Asked about the confusion over the letter later Tuesday, President Donald Trump partly echoed Esper’s and Milley’s comments.

„I don’t know anything about that letter,“ he told reporters at the White House. „I understand it was an unsigned letter. … I don’t know if that letter was a hoax, or was it unsigned or what.“

A pullout of U.S. troops, Trump said, would be „the worst thing that could happen to Iraq.“

„If we leave, that would mean that Iran would have a much bigger foothold“ in the country,“ he explained. „But at some point, we will want to leave.“

Despite Sunday’s vote, the Pentagon hasn’t received any formal withdrawal request from Abdul-Mahdi, Esper said.

“I haven’t received any communication from him or the Iraqi government about the legislation or about a request to withdraw U.S. forces,” he said, adding that the parliamentary resolution was “nonbinding” and that “there’s a few procedural mechanisms — hurdles if you will — that the Iraqi government would need to go through, and we remain in constant contact with them on that.”

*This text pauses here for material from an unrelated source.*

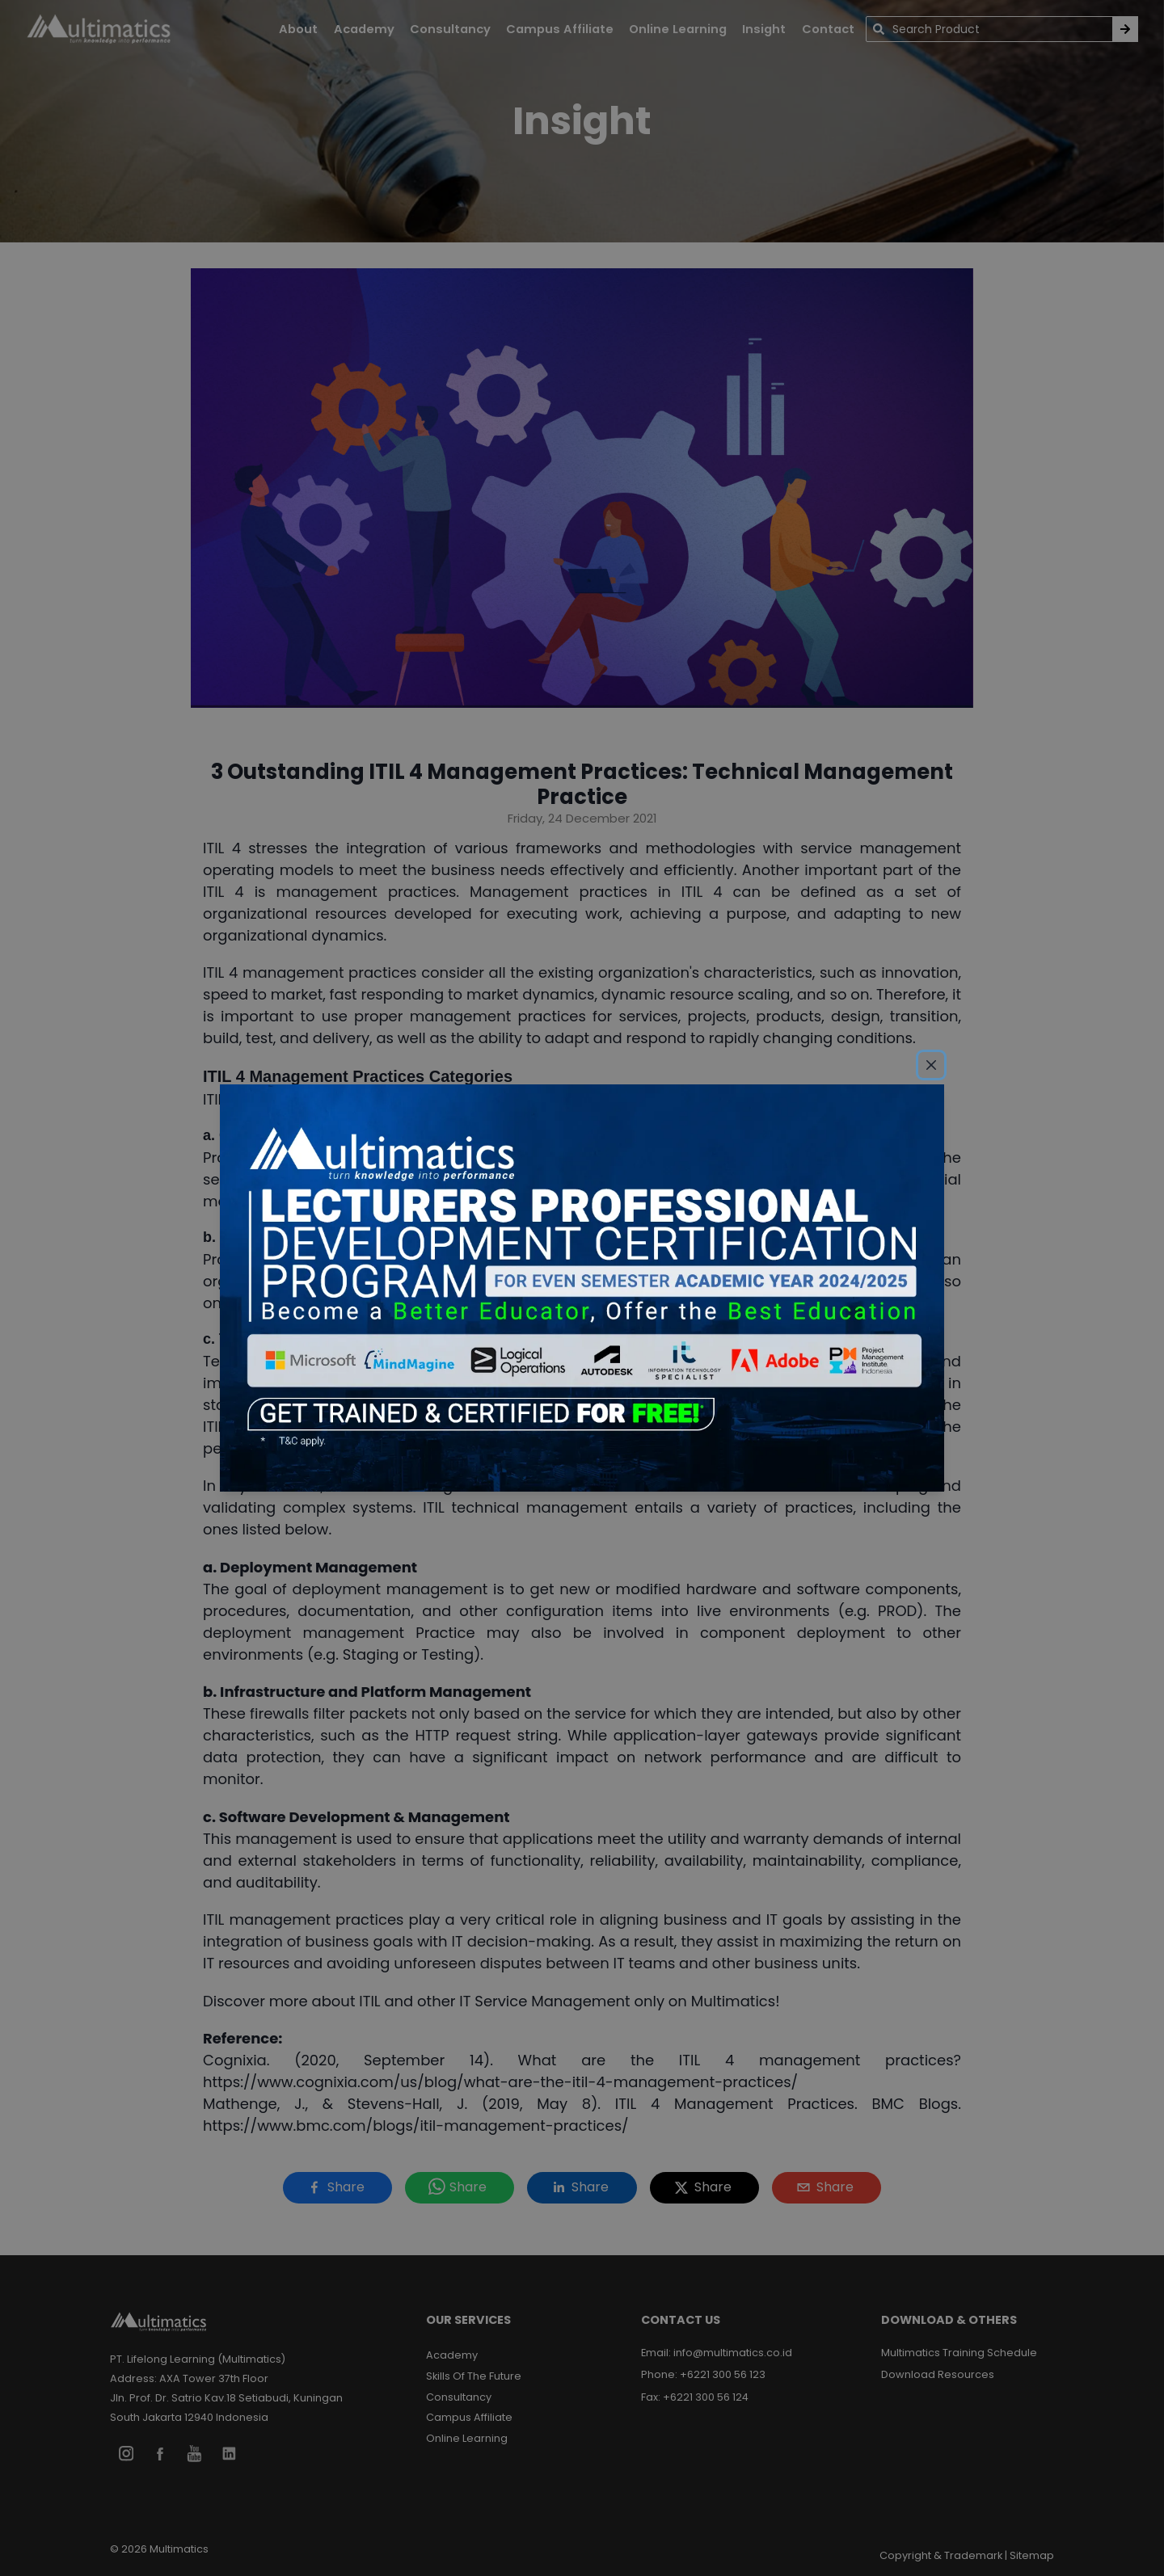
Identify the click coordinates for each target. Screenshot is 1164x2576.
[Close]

Esper spoke briefly about the strike on Soleimani, saying attacks that the Iranian general were preparing in collaboration with Iraqi Shiite militia allies were only “days” from being carried out.

“I think it’s more fair to say days,” he answered when asked whether the attacks were days or weeks away. “He was clearly on the battlefield. He was conducting, preparing, planning military operations. We reached the point where we had to act in self-defense.”

Esper wouldn’t describe the intelligence that led the Pentagon to that conclusion, though, saying only that it was “exquisite” and will be shared Tuesday afternoon with the congressional “Gang of Eight” — the Democratic and Republican leaders of the Senate and House, along with the chairs and ranking minority members of the intelligence committees — but won’t be included in broader briefing to lawmakers on Wednesday due to its classification.

Esper also downplayed the importance of departures of some allied troops from Iraq, saying that in one case, an allied contingent was temporarily repositioned only because of the need “to move additional U.S. forces into a confined space” that the allied troops were occupying on an Iraqi base.

Germany and Canada on Tuesday announced that they are relocating some of their forces from Iraq, moves that they described as temporary and related to security concerns over an anticipated Iranian response.

“We are doing some of that as well,” Esper said of the precautionary movements. “It does not mark or signal any withdrawal from Iraq.”